L’homme, depuis la nuit des temps, sait compter les jours : le fait de voir l’aube se lever lui suffisait pour comprendre qu’il entrait dans un autre jour.
De la même façon, il savait que le soleil montait au dessus de l’horizon pour décliner ensuite après être passé par son méridien (le midi vrai à l’endroit du lieu d’observation).
En contact direct avec la nature, le paysan ajustait ainsi l’heure de sa pause-repas, tout comme, sur un navire, le navigateur, où qu’il était, se contentait de vivre à bord à l’heure solaire.
Précieux pour le paysan, le calendrier lunaire, l’était au moins également autant pour le marin avec ses conséquences sur les marées en relation directe avec les phases de la lune.
On sait que, à l’inverse du jour sidéral, le jour solaire à une durée variable selon l’époque de l’année et qu’il est en moyenne plus long que le jour sidéral d’environ 4 minutes. C’est pour cette raison que les astronomes ont inventé le jour civil, un jour solaire moyen d’une durée exact de 24 heures.
A partir de 1760, la nouvelle donne avec l’arrivée progressive des chronomètres « garde-temps » permit aux marins de se caler en longitude de façon simple. Jusque là et pendant des siècles, ils se contentaient de vivre à l’estime du soleil et à l’heure d’horloges à sable pour mesurer le temps et ponctuer les quarts : les sabliers.
Ces instruments se composent de deux fioles coniques de verre transparent reliées entre elles par un assemblage de fils. Entre les deux, un trou calibré permet l’écoulement de différentes matières : sable, coquille d’œuf, corail ou brique pilés. Le tout, disposé verticalement pour l’écoulement, est encadré par des colonnettes reliant deux plaques horizontales identiques destinées à poser l’instrument.
Tous ne furent pas destinés à l’usage en mer où les sabliers, en bois ou en laiton, avaient principalement les deux fonctions suivantes :
L’une permettait de donner l’heure à bord de façon audible. Au moment précis de la culmination du soleil, le timonier piquait quatre coups doubles et retournait le sablier d’une demi-heure. Il piquait ensuite un coup de cloche à chaque retournement et deux coups à chaque heure ronde.
La vie s’organisait ainsi autour de ces sons qui valaient commandement. Ces sabliers restèrent en usage du XVIIe siècle jusqu’au début du XXe siècle.
L’autre sablier, « l’ampoulette », était tout petit et d’une durée d’une demi-minute. Il permettait des mesurer le temps que mettait une planchette de bois pour glisser tout le long du navire pour en déterminer la vitesse.
Pour la bonne règle mentionnons encore le sablier de quatre heures, dit « de combat », pour le cas où, du fait de l’agitation consécutive, le timonier en oublierait de retourner son sablier …
Mais à l’évidence il existe, pour les terriens, d’autres types de sabliers.
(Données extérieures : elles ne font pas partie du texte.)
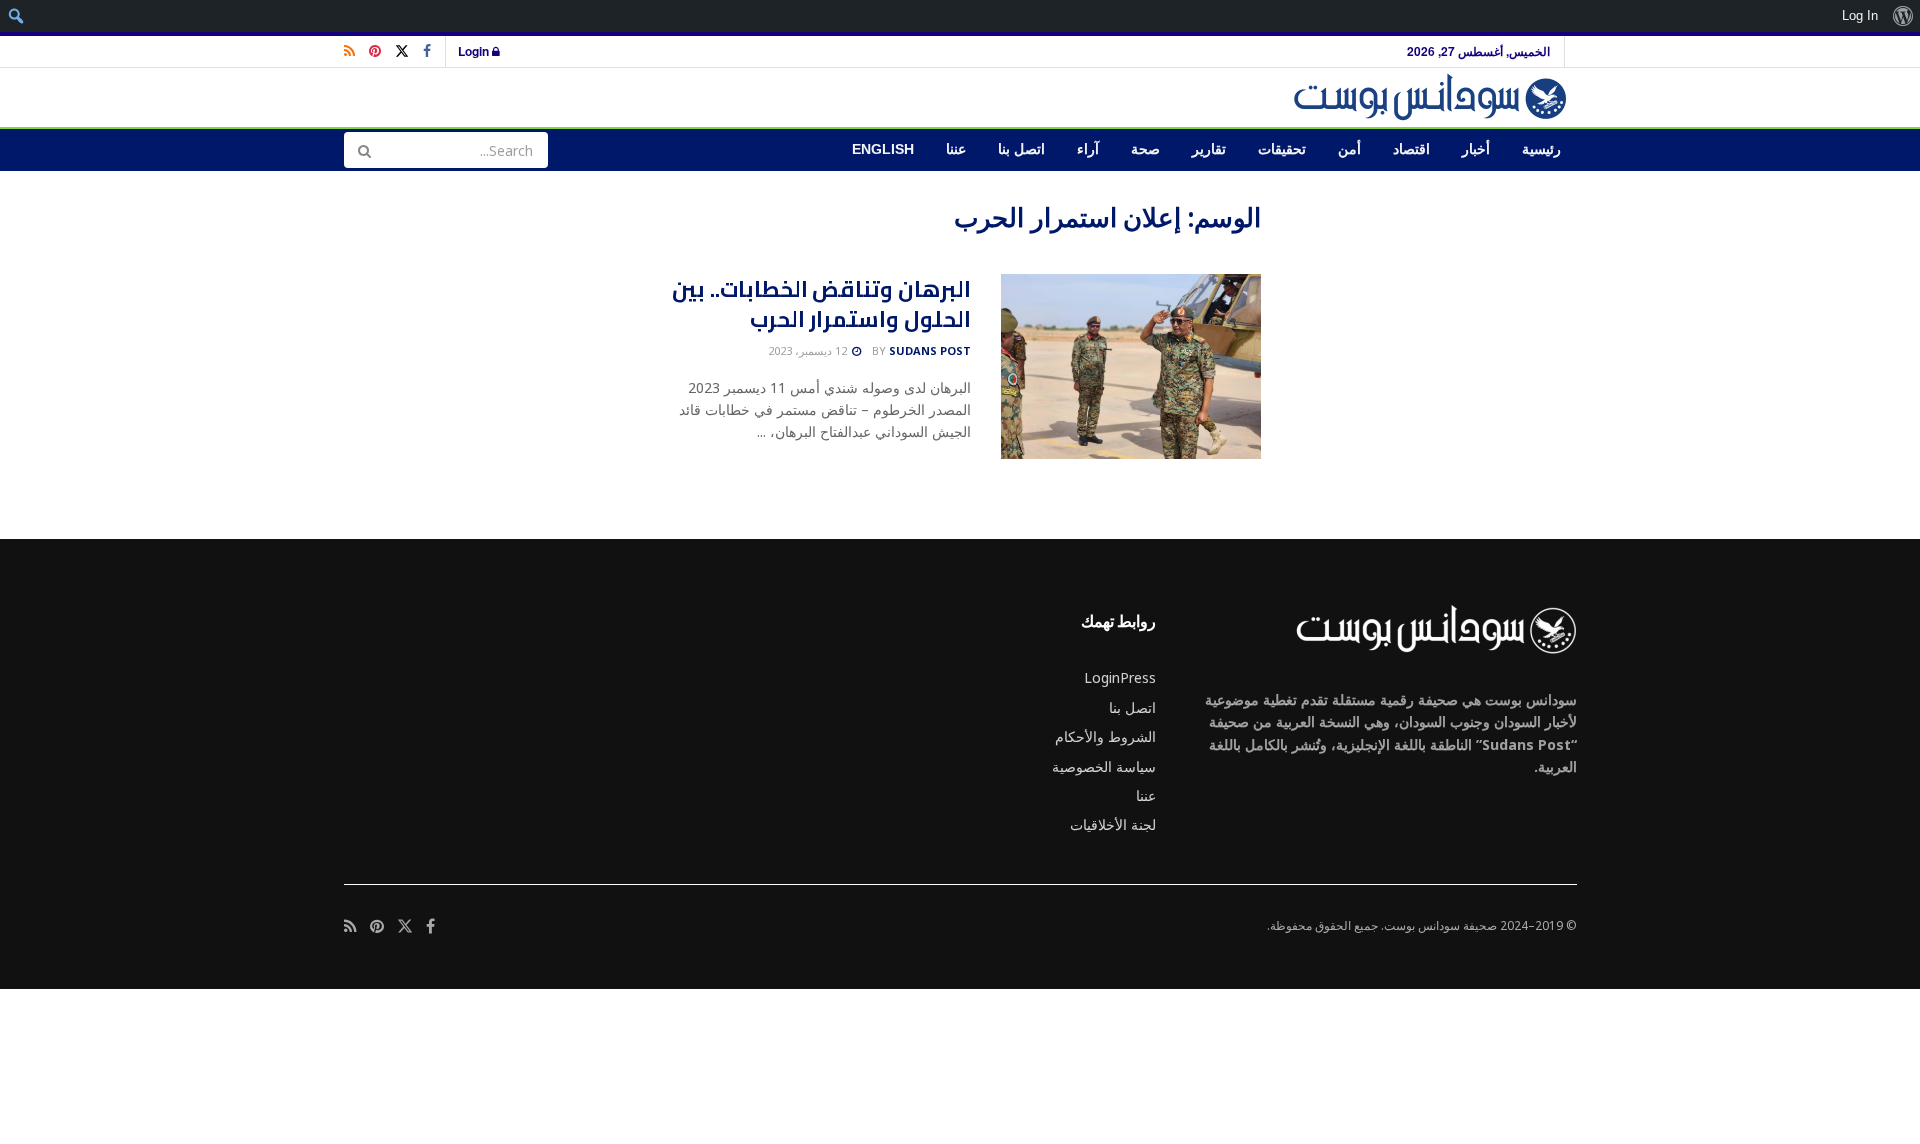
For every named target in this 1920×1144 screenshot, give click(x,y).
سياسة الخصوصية (1104, 766)
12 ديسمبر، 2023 (809, 350)
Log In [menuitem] (1860, 15)
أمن (1349, 149)
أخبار (1476, 149)
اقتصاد (1411, 149)
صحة (1145, 149)
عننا (956, 149)
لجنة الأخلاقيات (1113, 824)
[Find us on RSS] (349, 51)
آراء (1088, 149)
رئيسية (1541, 149)
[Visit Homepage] (1433, 97)
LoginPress (1120, 677)
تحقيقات (1282, 149)
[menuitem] (1902, 16)
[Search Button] (364, 150)
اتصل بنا (1021, 149)
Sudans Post (930, 350)
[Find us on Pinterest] (375, 51)
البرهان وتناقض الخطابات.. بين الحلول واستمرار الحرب (821, 304)
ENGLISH (883, 149)
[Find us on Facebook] (427, 51)
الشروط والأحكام (1105, 736)
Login (475, 51)
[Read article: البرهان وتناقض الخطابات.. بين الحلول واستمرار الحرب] (1131, 367)
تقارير (1209, 149)
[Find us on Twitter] (402, 51)
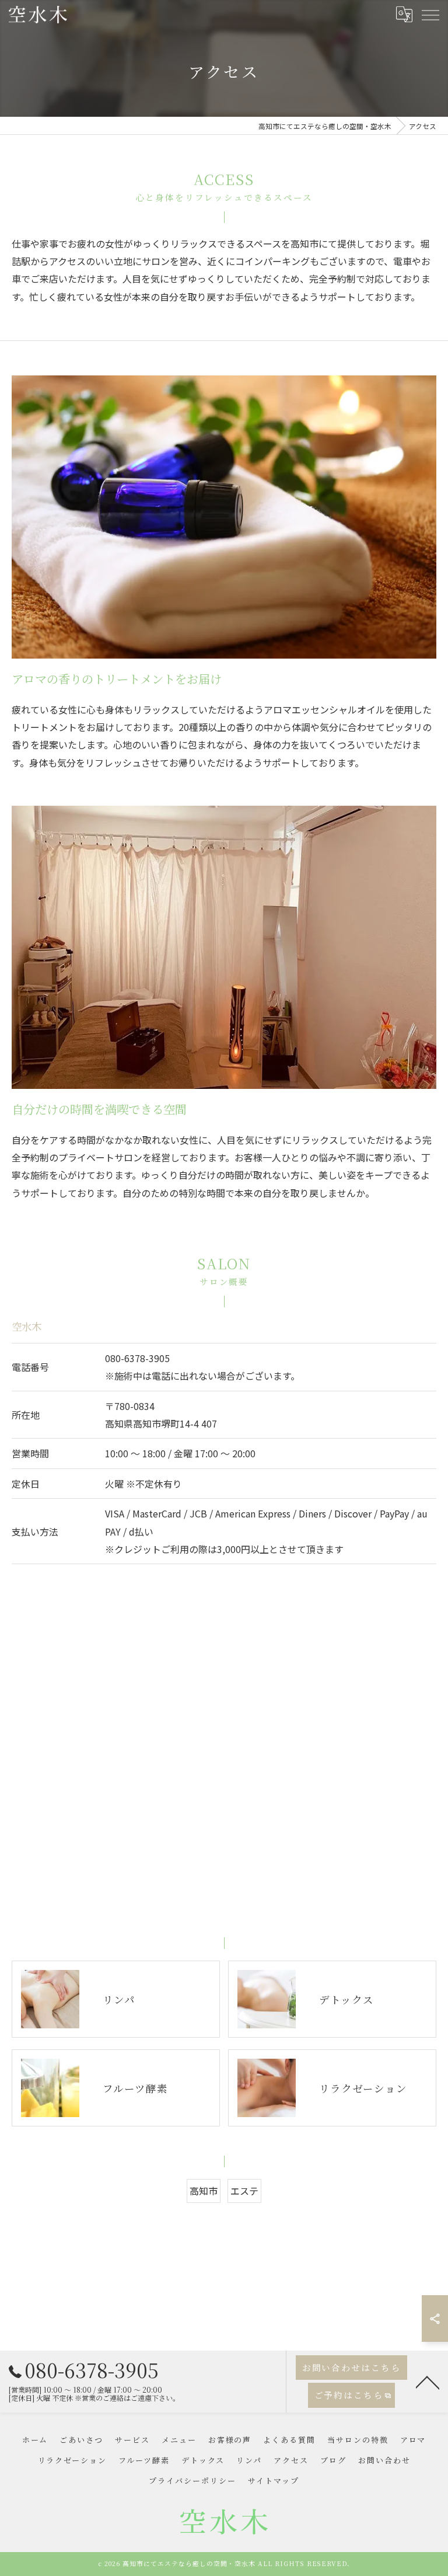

Certains sont encore en usage, pour cuire les œufs.
D’autres furent fabriqués dans des matières luxueuses, en ivoire, argent ou autre. On peut ranger dans cette catégorie les fameux sabliers dits en « buffets d’orgue » qui peuvent aligner à l’horizontale jusque quatre assemblages pouvant pivoter ensemble autour d’un même axe et qui permettait de mesurer, par quart d’heure, une heure de temps. Parfois montés sur des panneaux muraux joliment sculptés, ils sont, en effet, réglés pour se vider chacun successivement au bout d’un quart d’heure, une demi-heure, trois quarts d’heure et une heure.
Au XIXème siècle, les verriers prirent l’habitude de fabriquer de nouveaux types de capsules en pinçant au centre des cylindres de verre et ne faire ainsi qu’une seule fiole qu’ils refermaient ensuite par le dessus après remplissage. Les collectionneurs ne s’y trompent pas et ces sabliers tardifs, sont moins prisés que les précédents.
Les photos qui illustrent ce texte sont celles d’un sablier anglais de marine, 1760, H : 21 cm, d’un petit sablier, à décor princier, Flandres, 17e s. h : 12,70 cm, et d’ un sablier de marine, à une ampoule, durée une demie-heure, 19es, h : 22cm.